My skepticism of AI safety is just because of skepticism of AI generally. These are amazing things, but I don't believe the technology is even a road to AGI. There's a reason it can give a chess move when prompted and explain all the rules and notation, but can't actually play chess: it's not in the training data. I simply think the hype and anxiety is unnecessary, is my issue. Now this is most definitely just my opinion and has nothing to do with that company I work for who I'd bet would disagree with me on all of this anyway. If I did believe this was a road to AGI I actually would be in favor of AI safety regulation.



> My skepticism of AI safety is just because of skepticism of AI generally. These are amazing things, but I don't believe the technology is even a road to AGI.

Thanks for your response. I'm curious how to state your claim in a way that you would feel is accurate. Would you say "LLMs are not a road to AGI"?

I put ~zero weight on what an arbitrary person believes until they clarify their ideas, show me their model, and give me a prediction. So:

- Clarify: What exactly do you mean by "a road to"? Does this mean you are saying any future technology that uses LLMs (for training? for inference? something else) won't assist the development of AGI?

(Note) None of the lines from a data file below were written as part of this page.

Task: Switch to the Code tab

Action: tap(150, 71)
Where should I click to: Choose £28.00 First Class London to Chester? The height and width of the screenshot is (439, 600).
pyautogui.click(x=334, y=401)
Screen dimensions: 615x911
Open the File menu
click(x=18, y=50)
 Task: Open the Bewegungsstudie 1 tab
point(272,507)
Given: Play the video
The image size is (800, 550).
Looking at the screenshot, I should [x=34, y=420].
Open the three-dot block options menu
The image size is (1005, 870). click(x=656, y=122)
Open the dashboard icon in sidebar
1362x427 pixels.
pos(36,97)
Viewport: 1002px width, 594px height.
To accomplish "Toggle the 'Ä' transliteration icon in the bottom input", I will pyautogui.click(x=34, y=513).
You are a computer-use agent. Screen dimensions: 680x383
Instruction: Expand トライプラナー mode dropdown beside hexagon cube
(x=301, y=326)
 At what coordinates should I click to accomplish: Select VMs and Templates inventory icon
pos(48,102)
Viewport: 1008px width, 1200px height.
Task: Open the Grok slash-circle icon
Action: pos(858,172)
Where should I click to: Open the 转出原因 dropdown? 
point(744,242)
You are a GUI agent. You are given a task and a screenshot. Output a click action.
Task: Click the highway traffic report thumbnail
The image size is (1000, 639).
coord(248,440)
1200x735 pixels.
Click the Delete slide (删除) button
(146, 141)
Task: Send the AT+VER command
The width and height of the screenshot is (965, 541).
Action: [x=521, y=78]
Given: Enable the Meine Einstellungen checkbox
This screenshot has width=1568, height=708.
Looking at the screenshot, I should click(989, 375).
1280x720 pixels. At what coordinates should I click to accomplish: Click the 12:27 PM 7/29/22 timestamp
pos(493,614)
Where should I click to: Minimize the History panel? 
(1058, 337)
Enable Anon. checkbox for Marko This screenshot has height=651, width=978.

- Model: On what model(s) of how the world works do you make your claims?

- Prediction: If you are right, when will we know and what will be observe?


Yes I'm talking about LLMs in particular. I'm in the stochastic parrot camp. Though I could be convinced humans are no more than stochastic parrots, in which case it does have a path for development of AGI.

If I'm right the breakthroughs will plateau even while applications of the technology continue to advance for the next several years.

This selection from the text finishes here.